La maladie de Parkinson est causée par la mort progressive des neurones dopaminergiques, un sous-ensemble de neurones cérébraux. Cette perte de neurones est à l’origine des symptômes moteurs typiques observés chez les patients concernés, notamment les tremblements et la rigidité. Il s’agit de la deuxième maladie neurodégénérative la plus fréquente en France après la maladie d’Alzheimer selon le ministère de la Santé, et de la deuxième cause de handicap moteur chez l’adulte. Ce dernier estime qu’environ 200 0000 personnes sont touchées en France et affirme par ailleurs que des facteurs génétiques et environnementaux interagissent entre eux pour augmenter le risque de développer la maladie.

Une nouvelle étude montre qu’une infection intestinale peut mener à une pathologie semblable à la maladie de Parkinson chez la souris, un animal dépourvu de l’un des gènes liés à la maladie chez l’homme. Cette découverte est évoquée à la suite de récents travaux du même groupe de chercheurs suggérant que la maladie comporte une composante immunitaire importante, ouvrant la porte à de nouvelles stratégies thérapeutiques. Ces derniers sont partis du constat que la communauté scientifique ignore toujours ce qui cause la mort des neurones dopaminergiques dont la fonction est de fabriquer et de libérer la dopamine, le neurotransmetteur indispensable au contrôle des mouvements.

Pourquoi les neurones dopaminergiques meurent-ils ?

« La plupart des modèles actuels de maladie de Parkinson sont fondés sur la croyance que les neurones meurent en raison d’une accumulation interne d’éléments toxiques. Mais cela n’explique pas que la maladie se déclenche chez les patients plusieurs années avant l’apparition de symptômes moteurs et toute perte perceptible de neurones », explique Louis-Éric Trudeau de l’université de Montréal. L’étude propose une explication pour ce phénomène, à commencer par le fait qu’environ 10% des cas de maladie de Parkinson sont attribuables à des mutations génétiques affectant des protéines telles que PINK1 et Parkin qui sont associées aux mitochondries (organite produisant l’énergie des cellules).

Les patients présentant ces mutations développent donc plus précocement la maladie.
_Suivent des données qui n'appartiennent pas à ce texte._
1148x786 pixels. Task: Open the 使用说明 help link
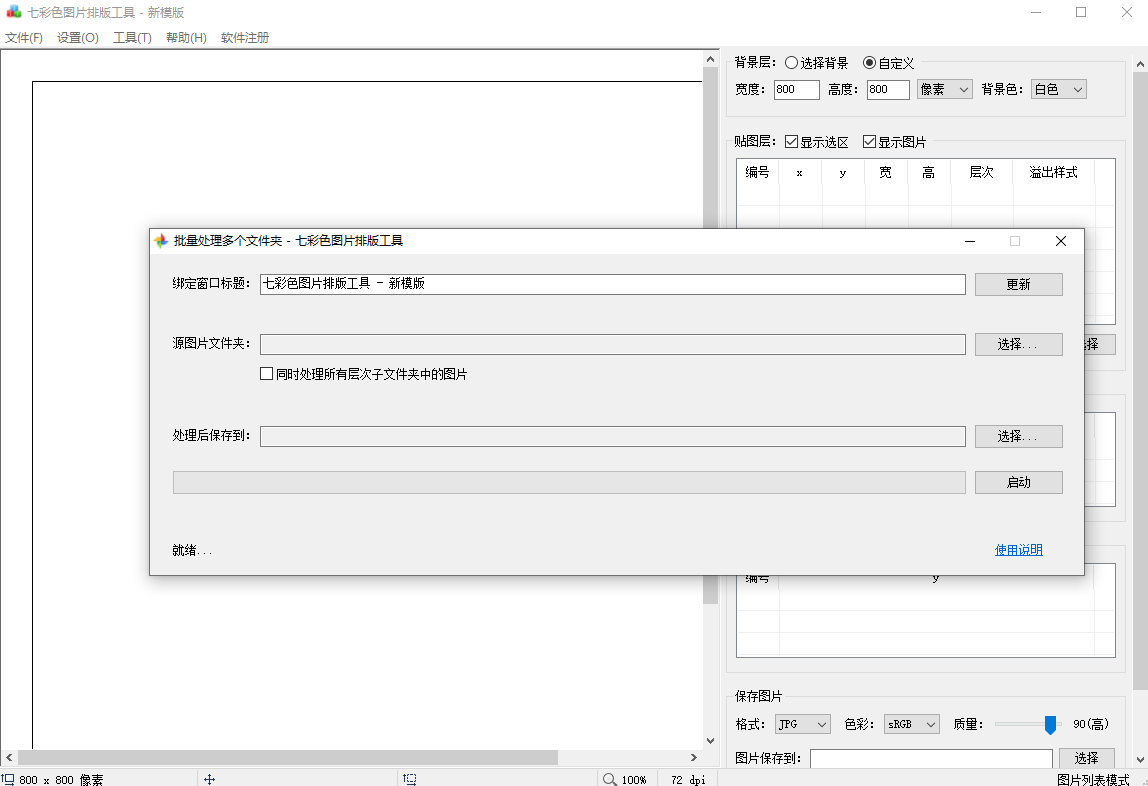coord(1018,549)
Cependant, « ces mutations ne produisent pas de symptômes chez la souris, ce qui mène les chercheurs à déduire qu’elle pourrait ne pas être un animal idéal pour modéliser la maladie de Parkinson », expliquent les scientifiques. Mais il se trouve que les souris de laboratoire sont maintenues dans des installations exemptes de germes, alors que les humains sont exposés à des microorganismes infectieux. Ainsi, l’équipe a démontré qu’une infection intestinale chez de jeunes souris dépourvues de l’un des gènes liés à la maladie était suffisante pour déclencher des symptômes moteurs à l’âge adulte.
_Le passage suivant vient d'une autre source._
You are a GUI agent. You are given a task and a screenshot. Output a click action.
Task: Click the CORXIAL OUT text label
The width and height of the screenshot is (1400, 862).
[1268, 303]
Le système immunitaire joue un rôle primordial

Par ailleurs, ces symptômes disparaissaient temporairement lors de l’administration de lévodopa, un médicament prescrit pour traiter les patients atteints de la maladie de Parkinson, ce qui permet d’établir un lien direct avec la maladie. Chez des souris normales, le système immunitaire a bien répondu à l’infection intestinale mais chez les souris qui présentaient le gène PINK1 associé à la maladie de Parkinson, dites « mutantes », il s’est attaqué à des cellules saines de l’organisme (réaction auto-immune). « Cela suggère que les neurones dopaminergiques ne meurent donc pas en raison d’une accumulation de toxines, mais seraient plutôt détruits par le système immunitaire », ajoutent les chercheurs.
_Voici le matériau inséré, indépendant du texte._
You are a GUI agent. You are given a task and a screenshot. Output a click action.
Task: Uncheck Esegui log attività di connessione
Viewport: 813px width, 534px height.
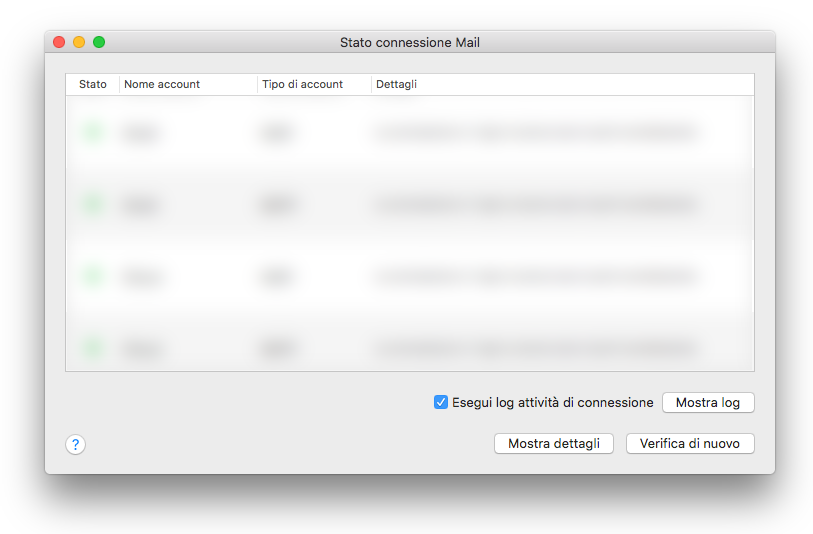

En regardant de plus près les cerveaux de ces souris mutantes, les analyses ont montré que celles-ci présentaient des lymphocytes T toxiques qui peuvent attaquer les neurones sains lorsque cultivés dans des boîtes de Pétri. « Ces résultats suggèrent fortement que certaines formes de la maladie de Parkinson sont auto-immunes et susceptibles de prendre source dans l’intestin plusieurs années avant les premiers symptômes moteurs perceptibles. Cela propose l’existence d’une période propice au traitement préventif », concluent les scientifiques. Actuellement, il n’existe pas de traitement capable de guérir de la maladie de Parkinson : ceux disponibles retardent son évolution et soulagent les symptômes.